The company invested $4 million in extensive advertising and sales promotion campaign during the
launch which resulted in a 10% market share by 1990. There was a flawed advertisement mentioned
in the case that highlights the exaggeration made by the brand about the plaque protection. However
due to the brand new segmentation of the product and addressing to the fact that a major chunk of
Canadian population suffered from the plaque and gingivitis problems, Plax penetrated into the
market in no time. Plax was priced at a higher level in food store while at a premium in drug store
signifying its medicinal value.
Our Recommendation
We recommend the company to go for re-positioning of its brand and not start a separate line
of extension or maintain a status quo. The various reasons supporting it are as follows:
a. The brand is being positioned as a cosmetic product which helps to fight bad breath
but as per Exhibit 3, only the consumers are able to find the product to perform above
average in that attribute whereas other users does not find the advertisements or
promotions that impactful in its positioning and even rated it below average in other
attributes. Thus, the brand needs a lot of improvement in its advertising and
promotion campaign to help it build its brand image better.
b. Since 65 percent of the sale of all mouthwash happens in drug store, the company
needs to ensure that it targets the drug store more than the food store. Another reason
for the same being that the 42 percent of the sale of Scope is already from food store
and therefore it does not need to anything in case of food store.
c. The case also points out that even if the company launches a new product, it is not
sure if it will be a success since the new product that is proposed to be launched
launch will be no different from that of Plax and will be not accepted well with the
retailers and can lead to extra costs to put the stock with them and also might lead to
loss to its own brand Scope due to lesser exposure.

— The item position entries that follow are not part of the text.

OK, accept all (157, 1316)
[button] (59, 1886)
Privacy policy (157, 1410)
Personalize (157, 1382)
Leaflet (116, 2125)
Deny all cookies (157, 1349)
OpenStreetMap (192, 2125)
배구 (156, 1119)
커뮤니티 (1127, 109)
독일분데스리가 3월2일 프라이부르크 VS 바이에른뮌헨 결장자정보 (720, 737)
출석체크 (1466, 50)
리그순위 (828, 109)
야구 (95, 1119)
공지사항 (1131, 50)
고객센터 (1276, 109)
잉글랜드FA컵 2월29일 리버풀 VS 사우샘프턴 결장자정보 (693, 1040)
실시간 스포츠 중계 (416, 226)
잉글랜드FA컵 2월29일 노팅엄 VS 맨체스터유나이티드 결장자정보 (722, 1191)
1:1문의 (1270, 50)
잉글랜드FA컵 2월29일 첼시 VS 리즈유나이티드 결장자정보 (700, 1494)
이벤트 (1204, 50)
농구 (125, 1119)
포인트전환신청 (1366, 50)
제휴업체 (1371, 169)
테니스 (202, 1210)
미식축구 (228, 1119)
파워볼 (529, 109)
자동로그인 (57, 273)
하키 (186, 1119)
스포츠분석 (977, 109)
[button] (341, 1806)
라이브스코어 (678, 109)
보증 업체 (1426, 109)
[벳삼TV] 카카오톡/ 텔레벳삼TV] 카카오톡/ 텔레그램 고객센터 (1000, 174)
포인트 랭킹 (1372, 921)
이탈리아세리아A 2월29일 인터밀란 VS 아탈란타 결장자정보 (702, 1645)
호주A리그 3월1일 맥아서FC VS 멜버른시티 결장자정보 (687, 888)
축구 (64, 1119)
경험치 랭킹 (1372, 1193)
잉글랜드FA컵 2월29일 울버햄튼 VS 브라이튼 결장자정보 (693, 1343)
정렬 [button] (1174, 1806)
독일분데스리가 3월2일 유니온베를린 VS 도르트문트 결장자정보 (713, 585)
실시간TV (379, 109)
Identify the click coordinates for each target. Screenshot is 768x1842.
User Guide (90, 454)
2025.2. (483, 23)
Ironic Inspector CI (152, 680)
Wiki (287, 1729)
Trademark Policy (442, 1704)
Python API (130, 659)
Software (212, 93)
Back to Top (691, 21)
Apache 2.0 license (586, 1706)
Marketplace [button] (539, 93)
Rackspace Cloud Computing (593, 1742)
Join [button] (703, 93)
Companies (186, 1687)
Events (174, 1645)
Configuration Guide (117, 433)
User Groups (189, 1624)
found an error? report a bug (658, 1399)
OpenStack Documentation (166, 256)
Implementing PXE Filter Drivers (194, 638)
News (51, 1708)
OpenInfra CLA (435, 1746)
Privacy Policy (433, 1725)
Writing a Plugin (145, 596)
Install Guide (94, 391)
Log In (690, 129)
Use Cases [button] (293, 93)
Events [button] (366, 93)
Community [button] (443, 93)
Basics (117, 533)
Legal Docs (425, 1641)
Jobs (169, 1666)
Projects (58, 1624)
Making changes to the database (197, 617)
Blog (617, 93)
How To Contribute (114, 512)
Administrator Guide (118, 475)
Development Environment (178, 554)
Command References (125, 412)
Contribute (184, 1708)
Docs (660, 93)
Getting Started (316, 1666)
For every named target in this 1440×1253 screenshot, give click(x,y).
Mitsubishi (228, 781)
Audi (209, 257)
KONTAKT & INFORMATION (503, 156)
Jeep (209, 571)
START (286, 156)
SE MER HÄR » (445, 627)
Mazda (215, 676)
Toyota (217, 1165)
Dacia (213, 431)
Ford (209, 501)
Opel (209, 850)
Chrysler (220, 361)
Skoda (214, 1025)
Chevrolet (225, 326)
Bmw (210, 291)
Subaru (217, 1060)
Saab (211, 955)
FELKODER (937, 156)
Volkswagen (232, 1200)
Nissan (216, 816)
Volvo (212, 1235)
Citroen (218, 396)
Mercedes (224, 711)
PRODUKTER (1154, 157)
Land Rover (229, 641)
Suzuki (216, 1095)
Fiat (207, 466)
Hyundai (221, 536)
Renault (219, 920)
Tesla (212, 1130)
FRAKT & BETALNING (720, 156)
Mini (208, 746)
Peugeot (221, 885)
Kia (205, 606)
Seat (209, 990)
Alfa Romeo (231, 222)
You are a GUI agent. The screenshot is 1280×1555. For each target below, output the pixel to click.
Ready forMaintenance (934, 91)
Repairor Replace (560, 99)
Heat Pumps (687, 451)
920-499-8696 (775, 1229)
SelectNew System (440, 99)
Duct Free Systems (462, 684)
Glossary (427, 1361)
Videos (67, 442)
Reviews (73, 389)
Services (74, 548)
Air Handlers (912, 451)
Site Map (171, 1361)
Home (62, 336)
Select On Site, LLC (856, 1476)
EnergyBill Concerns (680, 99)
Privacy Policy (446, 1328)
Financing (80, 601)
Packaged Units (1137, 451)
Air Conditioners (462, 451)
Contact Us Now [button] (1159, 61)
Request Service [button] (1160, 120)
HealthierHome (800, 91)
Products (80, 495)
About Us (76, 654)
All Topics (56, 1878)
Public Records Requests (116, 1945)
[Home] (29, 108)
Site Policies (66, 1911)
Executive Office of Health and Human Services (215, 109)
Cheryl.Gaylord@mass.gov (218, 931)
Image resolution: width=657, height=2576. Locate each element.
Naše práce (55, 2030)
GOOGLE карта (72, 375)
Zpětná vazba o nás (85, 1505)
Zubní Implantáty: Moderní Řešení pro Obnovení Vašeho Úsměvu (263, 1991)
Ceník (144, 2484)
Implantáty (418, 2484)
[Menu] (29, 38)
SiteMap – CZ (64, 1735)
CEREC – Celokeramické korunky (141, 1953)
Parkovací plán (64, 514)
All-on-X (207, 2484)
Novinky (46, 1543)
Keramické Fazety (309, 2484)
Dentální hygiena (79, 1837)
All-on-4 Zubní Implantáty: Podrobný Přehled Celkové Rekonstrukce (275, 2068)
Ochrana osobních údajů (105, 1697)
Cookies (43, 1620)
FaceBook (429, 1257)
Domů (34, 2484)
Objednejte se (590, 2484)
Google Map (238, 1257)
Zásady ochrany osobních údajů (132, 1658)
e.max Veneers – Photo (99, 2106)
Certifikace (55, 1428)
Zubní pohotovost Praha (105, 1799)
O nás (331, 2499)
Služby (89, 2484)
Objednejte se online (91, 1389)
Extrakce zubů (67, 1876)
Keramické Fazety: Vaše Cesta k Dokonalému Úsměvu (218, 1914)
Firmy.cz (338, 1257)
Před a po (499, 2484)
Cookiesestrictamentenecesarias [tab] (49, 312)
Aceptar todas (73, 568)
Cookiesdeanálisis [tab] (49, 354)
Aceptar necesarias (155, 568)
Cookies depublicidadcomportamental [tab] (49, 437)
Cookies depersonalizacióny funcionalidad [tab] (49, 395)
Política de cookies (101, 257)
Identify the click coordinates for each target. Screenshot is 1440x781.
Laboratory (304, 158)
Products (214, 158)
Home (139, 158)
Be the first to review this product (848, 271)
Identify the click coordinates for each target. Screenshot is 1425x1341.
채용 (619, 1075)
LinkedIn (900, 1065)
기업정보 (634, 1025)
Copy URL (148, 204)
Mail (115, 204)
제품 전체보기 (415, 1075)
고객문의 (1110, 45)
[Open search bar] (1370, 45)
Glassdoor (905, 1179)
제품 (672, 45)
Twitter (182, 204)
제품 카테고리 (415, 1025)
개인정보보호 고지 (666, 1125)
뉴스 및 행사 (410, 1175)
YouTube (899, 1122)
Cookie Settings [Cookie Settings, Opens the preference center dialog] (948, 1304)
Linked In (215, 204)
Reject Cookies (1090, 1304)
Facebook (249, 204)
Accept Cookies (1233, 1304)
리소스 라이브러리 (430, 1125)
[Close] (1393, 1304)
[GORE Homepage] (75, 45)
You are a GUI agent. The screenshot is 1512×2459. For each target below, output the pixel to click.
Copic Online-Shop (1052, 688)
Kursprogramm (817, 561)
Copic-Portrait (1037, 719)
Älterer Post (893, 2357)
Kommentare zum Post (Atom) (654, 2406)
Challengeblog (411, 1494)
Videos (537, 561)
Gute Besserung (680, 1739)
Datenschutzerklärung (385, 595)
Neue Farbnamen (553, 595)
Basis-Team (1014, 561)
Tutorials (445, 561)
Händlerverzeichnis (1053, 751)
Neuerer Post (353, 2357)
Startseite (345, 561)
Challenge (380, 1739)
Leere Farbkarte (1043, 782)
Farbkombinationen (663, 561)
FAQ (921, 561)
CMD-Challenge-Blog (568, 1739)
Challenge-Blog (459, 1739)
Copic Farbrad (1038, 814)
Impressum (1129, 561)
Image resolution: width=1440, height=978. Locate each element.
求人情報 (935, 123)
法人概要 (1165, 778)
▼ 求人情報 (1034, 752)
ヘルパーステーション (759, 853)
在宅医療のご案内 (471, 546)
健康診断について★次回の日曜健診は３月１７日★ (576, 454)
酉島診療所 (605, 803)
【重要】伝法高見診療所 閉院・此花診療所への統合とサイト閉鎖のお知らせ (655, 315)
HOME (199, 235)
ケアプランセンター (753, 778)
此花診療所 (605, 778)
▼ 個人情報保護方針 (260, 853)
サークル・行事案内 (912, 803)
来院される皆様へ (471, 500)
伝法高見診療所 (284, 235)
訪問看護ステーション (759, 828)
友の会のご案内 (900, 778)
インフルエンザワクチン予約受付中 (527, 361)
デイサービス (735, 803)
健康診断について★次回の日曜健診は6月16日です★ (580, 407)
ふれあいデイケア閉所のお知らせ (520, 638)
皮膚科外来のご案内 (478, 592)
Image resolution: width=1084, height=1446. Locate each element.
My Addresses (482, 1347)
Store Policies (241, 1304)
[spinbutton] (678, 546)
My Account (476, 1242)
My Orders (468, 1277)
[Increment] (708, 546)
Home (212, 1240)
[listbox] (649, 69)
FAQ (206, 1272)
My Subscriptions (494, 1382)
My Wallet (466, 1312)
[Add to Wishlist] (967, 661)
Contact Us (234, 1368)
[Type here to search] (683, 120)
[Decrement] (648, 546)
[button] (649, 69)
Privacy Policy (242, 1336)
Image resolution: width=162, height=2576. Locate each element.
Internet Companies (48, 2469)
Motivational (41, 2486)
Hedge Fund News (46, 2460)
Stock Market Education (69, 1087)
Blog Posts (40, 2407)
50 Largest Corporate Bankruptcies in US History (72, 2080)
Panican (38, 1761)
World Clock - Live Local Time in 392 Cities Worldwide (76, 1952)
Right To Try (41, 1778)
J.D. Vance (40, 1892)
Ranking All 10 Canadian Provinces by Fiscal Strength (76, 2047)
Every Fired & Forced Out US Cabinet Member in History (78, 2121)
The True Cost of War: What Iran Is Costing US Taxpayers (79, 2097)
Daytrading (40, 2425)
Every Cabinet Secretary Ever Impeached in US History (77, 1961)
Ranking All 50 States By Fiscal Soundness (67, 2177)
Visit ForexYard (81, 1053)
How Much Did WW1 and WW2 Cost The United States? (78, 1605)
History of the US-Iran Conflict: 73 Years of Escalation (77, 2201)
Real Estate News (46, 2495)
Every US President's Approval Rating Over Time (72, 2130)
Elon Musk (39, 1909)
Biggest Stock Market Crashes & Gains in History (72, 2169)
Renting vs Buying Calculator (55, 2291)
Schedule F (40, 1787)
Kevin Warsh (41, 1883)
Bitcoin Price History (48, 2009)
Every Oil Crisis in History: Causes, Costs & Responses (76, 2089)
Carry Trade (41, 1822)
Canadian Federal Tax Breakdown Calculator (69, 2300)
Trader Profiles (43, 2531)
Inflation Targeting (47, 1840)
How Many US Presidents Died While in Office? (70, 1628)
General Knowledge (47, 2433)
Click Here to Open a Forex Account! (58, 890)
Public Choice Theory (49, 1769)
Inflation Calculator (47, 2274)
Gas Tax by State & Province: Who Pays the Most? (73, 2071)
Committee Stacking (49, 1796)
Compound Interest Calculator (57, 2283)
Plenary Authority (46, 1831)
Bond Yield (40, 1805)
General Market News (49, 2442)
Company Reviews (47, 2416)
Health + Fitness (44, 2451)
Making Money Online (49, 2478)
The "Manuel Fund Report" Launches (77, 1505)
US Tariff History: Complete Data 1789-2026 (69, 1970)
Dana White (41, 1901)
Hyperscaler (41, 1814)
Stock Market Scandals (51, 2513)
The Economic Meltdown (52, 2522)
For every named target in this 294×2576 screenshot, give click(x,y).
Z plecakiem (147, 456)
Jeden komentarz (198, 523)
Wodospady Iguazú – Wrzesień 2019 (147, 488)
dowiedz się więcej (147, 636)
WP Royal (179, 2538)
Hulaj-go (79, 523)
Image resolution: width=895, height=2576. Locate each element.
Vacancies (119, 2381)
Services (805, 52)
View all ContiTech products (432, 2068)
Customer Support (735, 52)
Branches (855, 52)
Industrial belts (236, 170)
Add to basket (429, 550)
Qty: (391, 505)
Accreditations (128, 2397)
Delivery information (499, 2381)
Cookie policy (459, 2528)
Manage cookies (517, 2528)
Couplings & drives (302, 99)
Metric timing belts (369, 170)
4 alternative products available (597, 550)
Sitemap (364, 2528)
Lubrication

d. Product Development Department of Scope is of the view that Scope reduces Plaque
as well. However, they do not have any clinical evidence to extend this claim. The
company, therefore, should try to get its claim tested by the respective agency and
extend the same. This will be an added advantage to them. It although may not
generate additional sales but it can definitely prevent current users from switching
over to other brand.
e. We find that the advertising agency is not very much in favour of making any new
claims for Scope as it may create a confusion among the customers. Moreover, it will
be difficult for them to send out two different ideas in the same commercial. However
this should not be a hindrance as there are several products in the market that perhaps
states multiple claims and still does well. It basically all depends on effective
advertising. Moreover the market research carried out had already stated that the
current consumer will not switch over to other brand if any additional claim is made.